Data records:

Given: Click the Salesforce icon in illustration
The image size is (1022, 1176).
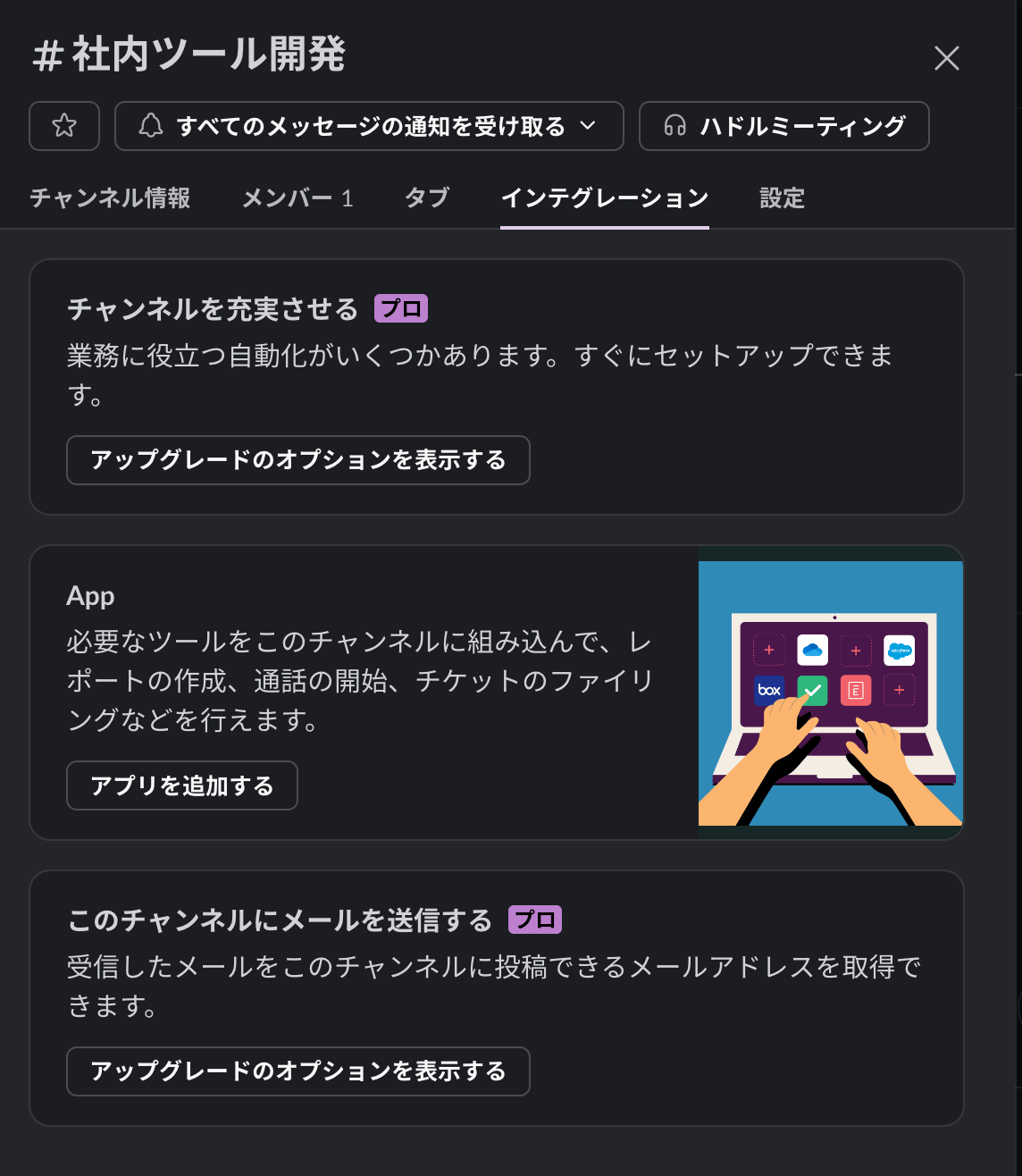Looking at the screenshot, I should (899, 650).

...

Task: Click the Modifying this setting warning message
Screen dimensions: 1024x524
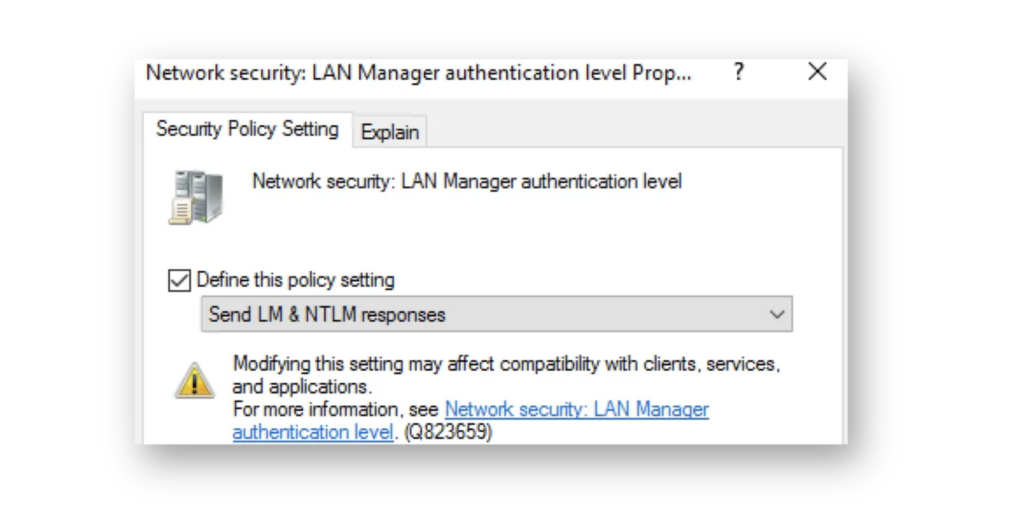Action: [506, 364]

...

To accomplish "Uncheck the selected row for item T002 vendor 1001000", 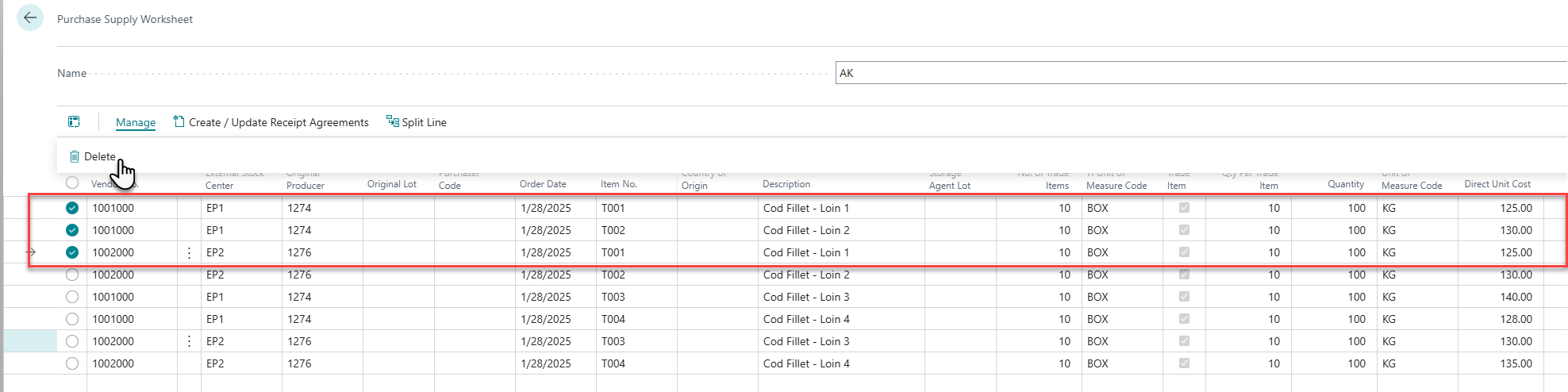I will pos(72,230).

Problem details: Where does the word "Click" appear in the records? Copy every line that holds it.

Response area:
Given: Click the Salesforce icon in illustration
Task: Click the Modifying this setting warning message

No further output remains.